Furthermore, the University’s discrimination does nothing to increase the number of blacks and Hispanics who have access to a college education generally. Instead, the University’s discrimination has a pervasive shifting effect. See T. Sowell, Affirmative Action Around the World 145–146 (2004). The University admits minorities who otherwise would have attended less selective colleges where they would have been more evenly matched. But, as a result of the mismatching, many blacks and Hispanics who likely would have excelled at less elite schools are placed in a position where underperformance is all but inevitable because they are less academically prepared than the white and Asian students with whom they must compete.
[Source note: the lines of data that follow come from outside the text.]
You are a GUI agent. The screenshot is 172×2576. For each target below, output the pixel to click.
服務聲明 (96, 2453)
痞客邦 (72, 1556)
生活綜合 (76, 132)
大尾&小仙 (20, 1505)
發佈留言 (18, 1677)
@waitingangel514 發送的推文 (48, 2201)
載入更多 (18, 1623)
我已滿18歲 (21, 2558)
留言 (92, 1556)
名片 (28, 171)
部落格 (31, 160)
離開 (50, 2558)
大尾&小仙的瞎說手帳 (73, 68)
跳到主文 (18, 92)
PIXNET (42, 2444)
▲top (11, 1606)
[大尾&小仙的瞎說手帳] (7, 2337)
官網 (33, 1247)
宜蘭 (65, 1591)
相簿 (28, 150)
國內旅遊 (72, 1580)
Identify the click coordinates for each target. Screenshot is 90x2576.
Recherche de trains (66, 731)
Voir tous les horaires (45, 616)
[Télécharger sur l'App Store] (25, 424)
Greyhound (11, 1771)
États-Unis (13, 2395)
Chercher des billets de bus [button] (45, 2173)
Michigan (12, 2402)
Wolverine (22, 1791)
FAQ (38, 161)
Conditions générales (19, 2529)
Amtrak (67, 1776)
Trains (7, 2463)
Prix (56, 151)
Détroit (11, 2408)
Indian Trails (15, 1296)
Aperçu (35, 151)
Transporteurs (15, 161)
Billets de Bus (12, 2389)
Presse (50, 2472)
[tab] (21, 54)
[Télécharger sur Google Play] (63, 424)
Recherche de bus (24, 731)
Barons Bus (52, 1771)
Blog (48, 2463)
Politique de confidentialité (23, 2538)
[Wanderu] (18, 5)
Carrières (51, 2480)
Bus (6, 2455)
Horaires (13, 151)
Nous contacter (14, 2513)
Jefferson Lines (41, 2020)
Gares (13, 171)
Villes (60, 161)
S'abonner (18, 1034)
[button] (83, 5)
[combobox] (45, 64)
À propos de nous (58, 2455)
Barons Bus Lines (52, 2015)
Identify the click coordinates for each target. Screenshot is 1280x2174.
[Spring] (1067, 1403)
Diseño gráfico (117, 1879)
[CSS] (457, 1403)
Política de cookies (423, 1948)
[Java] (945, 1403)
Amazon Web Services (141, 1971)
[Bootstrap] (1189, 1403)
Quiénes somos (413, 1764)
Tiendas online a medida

Setting aside the damage wreaked upon the self-confidence of these overmatched students, there is no evidence that they learn more at the University than they would have learned at other schools for which they were better prepared. Indeed, they may learn less.
The Court of Appeals believed that the University needed to enroll more blacks and Hispanics because they remained “clustered in certain programs.” 631 F. 3d 213, 240 (CA5 2011) (“[N]early a quarter of the undergraduate students in [the University’s] College of Social Work are Hispanic, and more than 10% are [black]. In the College of Education, 22.4% of students are Hispanic and 10.1% are [black]”). But racial discrimination may be the cause of, not the solution to, this clustering. There is some evidence that students admitted as a result of racial discrimination are more likely to abandon their initial aspirations to become scientists and engineers than are students with similar qualifications who attend less selective schools. See,
e.g., Elliott, Strenta, Adair, Matier, & Scott, The Role of Ethnicity in Choosing and Leaving Science in Highly Selective Institutions, 37 Research in Higher Educ. 681, 699–701 (1996).[
5] These students may well drift towards less competitive majors because the mismatch caused by racial discrimination in admissions makes it difficult for them to compete in more rigorous majors.
Moreover, the University’s discrimination “stamp[s] [blacks and Hispanics] with a badge of inferiority.”
Adarand, 515 U. S., at 241 (opinion of Thomas, J.). It taints the accomplishments of all those who are admitted as a result of racial discrimination. Cf. J. McWhorter, Losing the Race: Self-Sabotage in Black America 248 (2000) (“I was never able to be as proud of getting into Stanford as my classmates could be. . . . [H]ow much of an achievement can I truly say it was to have been a good enough
black person to be admitted, while my colleagues had been considered good enough
people to be admitted”). And, it taints the accomplishments of all those who are the same race as those admitted as a result of racial discrimination. In this case, for example, most blacks and Hispanics attending the University were admitted without discrimination under the Top Ten Percent plan, but no one can distinguish those students from the ones whose race played a role in their admission. “When blacks [and Hispanics] take positions in the highest places of government, industry, or academia, it is an open question . . . whether their skin color played a part in their advancement.” See
Grutter, 539 U. S., at 373 (opinion of Thomas, J.). “The question itself is the stigma—because either racial discrimination did play a role, in which case the person may be deemed ‘otherwise unqualified,’ or it did not, in which case asking the question itself unfairly marks those . . . who would succeed without discrimination.”
Ibid. Al- though cloaked in good intentions, the University’s racial tinkering harms the very people it claims to be helping.
* * *
For the foregoing reasons, I would overrule
Grutter. However, because the Court correctly concludes that the Court of Appeals did not apply strict scrutiny, I join its opinion.